• _What you will do_
Every line containing the word "individuals" must be pulled from the records.

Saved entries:
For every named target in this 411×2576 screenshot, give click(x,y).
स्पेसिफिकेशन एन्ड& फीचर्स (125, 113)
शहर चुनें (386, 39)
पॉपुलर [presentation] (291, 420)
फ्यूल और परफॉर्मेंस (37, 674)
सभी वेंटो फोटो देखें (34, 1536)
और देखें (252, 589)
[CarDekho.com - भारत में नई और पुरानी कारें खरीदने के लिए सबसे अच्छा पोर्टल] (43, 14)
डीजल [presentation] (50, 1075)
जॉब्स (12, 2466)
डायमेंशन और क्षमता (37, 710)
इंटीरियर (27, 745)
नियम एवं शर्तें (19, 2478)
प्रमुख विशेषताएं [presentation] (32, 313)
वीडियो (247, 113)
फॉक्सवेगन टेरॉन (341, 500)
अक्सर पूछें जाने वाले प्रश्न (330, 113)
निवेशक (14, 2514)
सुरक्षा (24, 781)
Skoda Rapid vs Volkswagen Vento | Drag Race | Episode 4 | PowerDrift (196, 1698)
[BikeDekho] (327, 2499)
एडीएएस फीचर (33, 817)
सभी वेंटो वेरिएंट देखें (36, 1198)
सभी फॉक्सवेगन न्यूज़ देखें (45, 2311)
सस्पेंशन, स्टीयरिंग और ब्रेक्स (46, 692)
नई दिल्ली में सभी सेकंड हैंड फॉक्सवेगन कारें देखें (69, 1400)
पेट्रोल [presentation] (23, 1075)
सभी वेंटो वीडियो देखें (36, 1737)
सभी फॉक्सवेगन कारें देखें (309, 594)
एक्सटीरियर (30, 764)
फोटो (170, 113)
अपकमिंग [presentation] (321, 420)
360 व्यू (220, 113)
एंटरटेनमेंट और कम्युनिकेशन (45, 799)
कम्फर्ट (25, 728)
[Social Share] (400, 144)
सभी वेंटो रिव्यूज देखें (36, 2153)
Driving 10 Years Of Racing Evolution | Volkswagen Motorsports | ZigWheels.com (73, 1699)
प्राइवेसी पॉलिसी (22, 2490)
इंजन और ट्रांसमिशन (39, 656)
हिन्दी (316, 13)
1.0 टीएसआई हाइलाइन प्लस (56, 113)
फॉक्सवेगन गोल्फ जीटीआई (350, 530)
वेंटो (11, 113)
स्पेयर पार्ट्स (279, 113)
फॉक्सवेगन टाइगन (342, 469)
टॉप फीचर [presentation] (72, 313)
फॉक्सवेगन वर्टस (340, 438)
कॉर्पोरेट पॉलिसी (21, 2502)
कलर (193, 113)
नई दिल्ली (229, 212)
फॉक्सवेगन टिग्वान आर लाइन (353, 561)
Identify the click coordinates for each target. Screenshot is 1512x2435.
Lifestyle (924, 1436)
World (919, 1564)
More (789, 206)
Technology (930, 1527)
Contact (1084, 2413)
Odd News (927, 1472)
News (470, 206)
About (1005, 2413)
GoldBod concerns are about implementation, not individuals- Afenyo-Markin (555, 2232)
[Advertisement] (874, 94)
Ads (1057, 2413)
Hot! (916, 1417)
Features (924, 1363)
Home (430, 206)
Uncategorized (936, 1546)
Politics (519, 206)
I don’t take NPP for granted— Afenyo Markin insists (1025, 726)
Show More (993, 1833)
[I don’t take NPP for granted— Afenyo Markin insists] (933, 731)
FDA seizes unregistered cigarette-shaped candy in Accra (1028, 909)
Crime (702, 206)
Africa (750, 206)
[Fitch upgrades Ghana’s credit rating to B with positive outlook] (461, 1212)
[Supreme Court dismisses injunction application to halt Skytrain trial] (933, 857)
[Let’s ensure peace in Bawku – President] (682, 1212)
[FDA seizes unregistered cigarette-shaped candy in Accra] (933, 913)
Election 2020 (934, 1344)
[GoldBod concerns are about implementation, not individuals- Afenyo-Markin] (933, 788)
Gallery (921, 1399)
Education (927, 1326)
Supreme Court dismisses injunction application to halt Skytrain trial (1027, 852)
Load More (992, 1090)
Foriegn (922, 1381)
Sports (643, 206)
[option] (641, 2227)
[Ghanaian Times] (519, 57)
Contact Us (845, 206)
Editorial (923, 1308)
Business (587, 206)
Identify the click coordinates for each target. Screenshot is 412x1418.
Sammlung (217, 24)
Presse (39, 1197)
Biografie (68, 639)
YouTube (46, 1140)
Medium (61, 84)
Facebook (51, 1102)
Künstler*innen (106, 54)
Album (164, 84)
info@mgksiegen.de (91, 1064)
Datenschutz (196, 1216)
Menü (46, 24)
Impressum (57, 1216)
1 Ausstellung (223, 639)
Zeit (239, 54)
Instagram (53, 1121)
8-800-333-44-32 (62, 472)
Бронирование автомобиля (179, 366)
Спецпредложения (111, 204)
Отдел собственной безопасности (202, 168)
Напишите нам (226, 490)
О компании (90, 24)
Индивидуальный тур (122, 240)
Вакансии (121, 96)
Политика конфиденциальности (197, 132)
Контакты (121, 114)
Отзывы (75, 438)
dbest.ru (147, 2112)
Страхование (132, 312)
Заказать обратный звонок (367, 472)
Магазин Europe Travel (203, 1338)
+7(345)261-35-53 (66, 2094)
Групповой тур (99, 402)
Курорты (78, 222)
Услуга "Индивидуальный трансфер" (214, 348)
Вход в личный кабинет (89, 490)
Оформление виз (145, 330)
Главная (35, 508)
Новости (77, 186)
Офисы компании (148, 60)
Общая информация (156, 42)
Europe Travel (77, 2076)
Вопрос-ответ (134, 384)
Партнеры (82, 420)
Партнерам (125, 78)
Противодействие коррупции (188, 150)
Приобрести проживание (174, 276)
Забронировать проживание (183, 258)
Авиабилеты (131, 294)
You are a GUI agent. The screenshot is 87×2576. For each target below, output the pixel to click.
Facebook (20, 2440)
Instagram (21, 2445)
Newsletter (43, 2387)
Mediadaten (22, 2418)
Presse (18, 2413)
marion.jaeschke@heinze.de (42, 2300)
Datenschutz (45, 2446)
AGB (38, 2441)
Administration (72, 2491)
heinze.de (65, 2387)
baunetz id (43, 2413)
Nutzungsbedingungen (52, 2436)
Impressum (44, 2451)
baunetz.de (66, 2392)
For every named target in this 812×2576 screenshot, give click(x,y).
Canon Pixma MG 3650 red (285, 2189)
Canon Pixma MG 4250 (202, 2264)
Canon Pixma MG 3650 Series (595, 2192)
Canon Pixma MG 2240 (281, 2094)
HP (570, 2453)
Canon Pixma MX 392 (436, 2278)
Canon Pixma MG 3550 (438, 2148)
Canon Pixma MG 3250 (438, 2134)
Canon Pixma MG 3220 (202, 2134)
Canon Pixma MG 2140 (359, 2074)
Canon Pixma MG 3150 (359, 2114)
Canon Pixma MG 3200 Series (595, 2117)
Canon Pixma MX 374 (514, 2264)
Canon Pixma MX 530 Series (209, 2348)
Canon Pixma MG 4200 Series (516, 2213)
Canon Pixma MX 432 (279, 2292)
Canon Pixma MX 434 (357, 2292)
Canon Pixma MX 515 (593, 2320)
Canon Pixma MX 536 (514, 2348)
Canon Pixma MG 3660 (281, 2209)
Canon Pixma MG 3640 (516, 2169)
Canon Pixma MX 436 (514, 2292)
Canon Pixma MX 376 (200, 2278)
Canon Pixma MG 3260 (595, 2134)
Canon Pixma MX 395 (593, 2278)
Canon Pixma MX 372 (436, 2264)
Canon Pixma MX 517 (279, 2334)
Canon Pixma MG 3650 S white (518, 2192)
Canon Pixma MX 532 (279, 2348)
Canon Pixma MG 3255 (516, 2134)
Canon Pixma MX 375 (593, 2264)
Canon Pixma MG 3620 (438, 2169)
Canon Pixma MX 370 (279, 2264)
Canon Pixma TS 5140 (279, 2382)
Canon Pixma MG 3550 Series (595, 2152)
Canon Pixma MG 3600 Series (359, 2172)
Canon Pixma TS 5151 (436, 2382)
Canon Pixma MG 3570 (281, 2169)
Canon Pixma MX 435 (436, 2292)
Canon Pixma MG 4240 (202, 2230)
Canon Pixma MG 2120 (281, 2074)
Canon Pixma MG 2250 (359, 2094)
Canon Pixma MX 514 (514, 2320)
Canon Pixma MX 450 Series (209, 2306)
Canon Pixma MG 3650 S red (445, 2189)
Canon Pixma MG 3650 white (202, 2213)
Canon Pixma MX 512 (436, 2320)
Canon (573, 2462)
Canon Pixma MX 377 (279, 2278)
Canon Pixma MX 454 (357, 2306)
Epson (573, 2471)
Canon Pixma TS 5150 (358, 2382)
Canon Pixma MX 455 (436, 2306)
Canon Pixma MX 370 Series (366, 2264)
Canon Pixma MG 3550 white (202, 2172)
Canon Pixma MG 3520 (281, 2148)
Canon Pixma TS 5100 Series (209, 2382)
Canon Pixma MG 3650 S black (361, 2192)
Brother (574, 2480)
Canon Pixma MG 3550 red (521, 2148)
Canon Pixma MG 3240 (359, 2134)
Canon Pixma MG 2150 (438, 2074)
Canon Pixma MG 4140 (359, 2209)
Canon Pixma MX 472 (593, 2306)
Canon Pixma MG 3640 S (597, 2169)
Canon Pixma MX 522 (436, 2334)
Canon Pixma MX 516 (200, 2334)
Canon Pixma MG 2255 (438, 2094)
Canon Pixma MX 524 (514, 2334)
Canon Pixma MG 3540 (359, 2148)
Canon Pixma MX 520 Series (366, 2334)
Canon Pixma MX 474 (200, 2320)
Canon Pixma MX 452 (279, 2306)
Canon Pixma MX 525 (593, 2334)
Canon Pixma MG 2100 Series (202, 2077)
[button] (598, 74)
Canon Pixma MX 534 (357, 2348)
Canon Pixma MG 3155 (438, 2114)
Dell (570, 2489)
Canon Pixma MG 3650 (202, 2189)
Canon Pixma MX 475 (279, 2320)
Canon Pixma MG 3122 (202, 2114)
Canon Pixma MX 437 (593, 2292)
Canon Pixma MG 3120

• _Answer to this task_
GoldBod concerns are about implementation, not individuals- Afenyo-Markin (555, 2232)
[GoldBod concerns are about implementation, not individuals- Afenyo-Markin] (933, 788)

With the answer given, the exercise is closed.